Start at the first line of the listing below. Write out each line exactly, stopping after the one that contains "Given: Click View more on Reddit button".

*** Records supplied ***

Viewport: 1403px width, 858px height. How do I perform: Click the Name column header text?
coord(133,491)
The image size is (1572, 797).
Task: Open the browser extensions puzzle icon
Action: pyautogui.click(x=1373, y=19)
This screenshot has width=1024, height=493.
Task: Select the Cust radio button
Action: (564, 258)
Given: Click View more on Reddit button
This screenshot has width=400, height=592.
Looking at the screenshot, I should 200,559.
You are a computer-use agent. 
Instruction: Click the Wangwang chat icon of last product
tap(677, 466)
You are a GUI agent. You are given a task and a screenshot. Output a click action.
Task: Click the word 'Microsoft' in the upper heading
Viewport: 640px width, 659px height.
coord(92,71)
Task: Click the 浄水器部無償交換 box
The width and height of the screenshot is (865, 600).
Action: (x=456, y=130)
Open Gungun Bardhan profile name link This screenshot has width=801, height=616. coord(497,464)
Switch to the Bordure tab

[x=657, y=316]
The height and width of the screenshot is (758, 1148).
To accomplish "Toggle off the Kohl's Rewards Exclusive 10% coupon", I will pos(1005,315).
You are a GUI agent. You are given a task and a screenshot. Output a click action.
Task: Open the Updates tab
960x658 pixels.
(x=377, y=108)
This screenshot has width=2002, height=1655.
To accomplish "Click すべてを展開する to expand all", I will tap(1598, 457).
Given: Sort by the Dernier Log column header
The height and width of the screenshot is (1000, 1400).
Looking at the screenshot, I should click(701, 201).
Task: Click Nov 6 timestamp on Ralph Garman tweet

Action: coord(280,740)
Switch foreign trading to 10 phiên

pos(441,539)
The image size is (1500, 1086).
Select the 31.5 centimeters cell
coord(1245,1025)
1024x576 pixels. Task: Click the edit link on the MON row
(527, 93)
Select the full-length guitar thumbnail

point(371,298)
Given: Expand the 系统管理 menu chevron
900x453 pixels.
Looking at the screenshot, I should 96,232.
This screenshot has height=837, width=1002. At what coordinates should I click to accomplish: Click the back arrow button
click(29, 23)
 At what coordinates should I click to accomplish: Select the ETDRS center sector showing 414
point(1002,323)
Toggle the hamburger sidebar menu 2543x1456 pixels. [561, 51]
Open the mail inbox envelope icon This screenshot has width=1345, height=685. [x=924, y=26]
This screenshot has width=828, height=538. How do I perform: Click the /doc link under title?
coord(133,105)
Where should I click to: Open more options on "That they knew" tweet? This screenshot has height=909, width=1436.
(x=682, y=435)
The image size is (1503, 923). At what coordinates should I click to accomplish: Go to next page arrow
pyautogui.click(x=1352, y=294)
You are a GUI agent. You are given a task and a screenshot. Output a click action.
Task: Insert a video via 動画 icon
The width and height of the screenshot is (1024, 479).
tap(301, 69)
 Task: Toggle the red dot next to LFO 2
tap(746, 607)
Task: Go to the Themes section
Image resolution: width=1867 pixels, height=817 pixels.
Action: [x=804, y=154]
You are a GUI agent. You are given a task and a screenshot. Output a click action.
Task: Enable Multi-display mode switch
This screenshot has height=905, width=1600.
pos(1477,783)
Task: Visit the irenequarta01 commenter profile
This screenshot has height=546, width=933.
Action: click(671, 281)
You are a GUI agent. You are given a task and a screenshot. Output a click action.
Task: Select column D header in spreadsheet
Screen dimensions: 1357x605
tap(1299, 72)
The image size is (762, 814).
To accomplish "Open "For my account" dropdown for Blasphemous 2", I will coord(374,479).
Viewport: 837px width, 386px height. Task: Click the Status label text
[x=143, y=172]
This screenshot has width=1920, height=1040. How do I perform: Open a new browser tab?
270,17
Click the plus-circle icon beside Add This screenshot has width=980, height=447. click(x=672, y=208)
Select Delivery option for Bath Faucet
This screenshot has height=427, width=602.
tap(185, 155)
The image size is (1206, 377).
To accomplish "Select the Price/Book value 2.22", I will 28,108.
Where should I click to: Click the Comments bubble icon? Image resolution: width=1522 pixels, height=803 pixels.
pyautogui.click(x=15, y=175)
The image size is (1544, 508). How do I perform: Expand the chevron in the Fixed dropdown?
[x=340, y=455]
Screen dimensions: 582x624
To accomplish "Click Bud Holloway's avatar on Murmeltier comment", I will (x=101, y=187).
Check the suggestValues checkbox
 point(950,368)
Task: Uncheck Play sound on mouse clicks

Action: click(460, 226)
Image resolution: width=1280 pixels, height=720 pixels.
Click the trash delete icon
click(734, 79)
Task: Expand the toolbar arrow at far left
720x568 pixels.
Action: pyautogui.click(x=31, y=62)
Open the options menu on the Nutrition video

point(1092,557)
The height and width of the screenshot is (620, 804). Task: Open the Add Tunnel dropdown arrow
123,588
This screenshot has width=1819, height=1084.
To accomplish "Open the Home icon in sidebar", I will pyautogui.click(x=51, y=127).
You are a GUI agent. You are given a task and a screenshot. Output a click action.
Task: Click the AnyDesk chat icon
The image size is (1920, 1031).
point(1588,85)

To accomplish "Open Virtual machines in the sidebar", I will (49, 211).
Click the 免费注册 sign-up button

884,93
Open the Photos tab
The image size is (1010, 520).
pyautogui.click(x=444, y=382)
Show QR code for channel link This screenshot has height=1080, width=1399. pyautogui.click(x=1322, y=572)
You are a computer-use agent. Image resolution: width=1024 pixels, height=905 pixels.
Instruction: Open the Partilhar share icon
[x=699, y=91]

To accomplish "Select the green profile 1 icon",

*** End of Records supplied ***

- Written answer -
Viewport: 1403px width, 858px height. How do I perform: Click the Name column header text?
coord(133,491)
The image size is (1572, 797).
Task: Open the browser extensions puzzle icon
Action: pyautogui.click(x=1373, y=19)
This screenshot has width=1024, height=493.
Task: Select the Cust radio button
Action: (564, 258)
Given: Click View more on Reddit button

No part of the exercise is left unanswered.